IMS, the software vendor supplying equipment to six MLB teams, has data dating to 2004, when the Philadelphia Phillies opened Citizens Bank Park and became the first club to use the concept. The information shows that fans holding loaded tickets spend 40 percent to 60 percent more on concessions than those without stored-value tickets, said Jeff Harvey, IMS’ vice president of sales.

The firm’s data also show that “breakage,” the industry term used to describe unused value on loaded tickets, can generate significant returns, averaging 36 percent, Harvey said. The Phillies’ breakage numbers are much smaller, according to John Weber, the team’s vice president of sales and ticket operations.

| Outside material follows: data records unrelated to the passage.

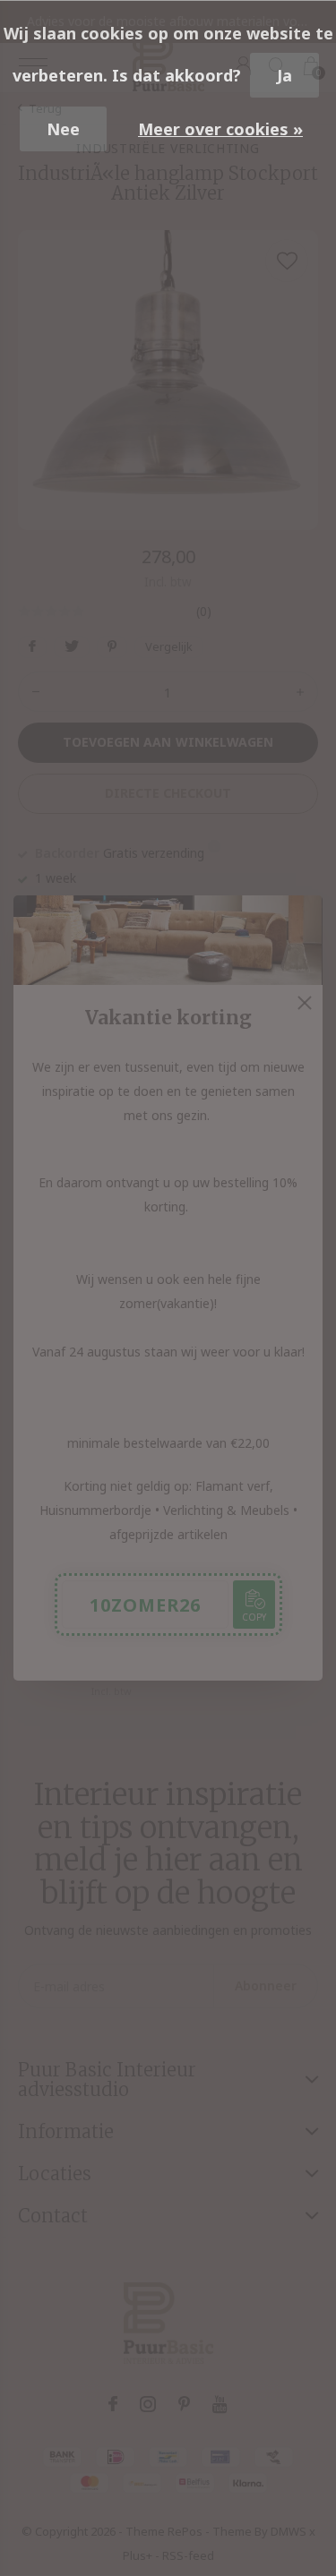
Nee (63, 129)
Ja (284, 75)
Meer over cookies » (220, 129)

The Phillies sold 90,000 “Power Tickets” containing a $10 credit, and breakage averaged 10 percent to 15 percent, Weber said.

In that case, breakage produced $90,000 to $135,000 in revenue, not including the park’s 350 Diamond Club seats with $30 in value. Still, it’s an element that weighed heavily in the Royals’ decision to use loaded tickets.“It’s a compelling part of the technology,” Tilson said. “The fact that it could pay for itself and ultimately lead to a legitimate revenue stream helped us make the decision to invest in the technology.”

In this recession, some teams don’t have the six-figure sum to pay for installing the software and hardware and back-of-house support. That’s the case at Minute Maid Park in Houston, said Bill Goren, the Astros’ director of ticket sales. “We would have to spend a lot of money [and] it’s not in the budget for this year,” Goren said.

The Royals spent $150,000 for their IMS system. In conjunction with Aramark, their new concessionaire, officials thought it made perfect sense to start promoting loaded tickets now that Kauffman Stadium’s two-year, $250 million renovation nears completion and they can make a fresh start with a redesigned seating bowl.

Stored-value tickets are also available in Kansas City for group sales, family four-pack promotions on Fridays and Sundays and single-game sales, available in increments as low as $5. There is no set limit on the number of tickets that can have value added, Tilson said.

The Royals sold a little more than 17,000 all-you-can-eat tickets in 2008, generating $455,000 in gross revenue. The common complaint among fans buying those tickets was a limited menu; loaded tickets now provide the opportunity for them to buy whatever they want, Tilson said.

“We are waiting to see the reaction of not having all-you-can-seat seats,” he said.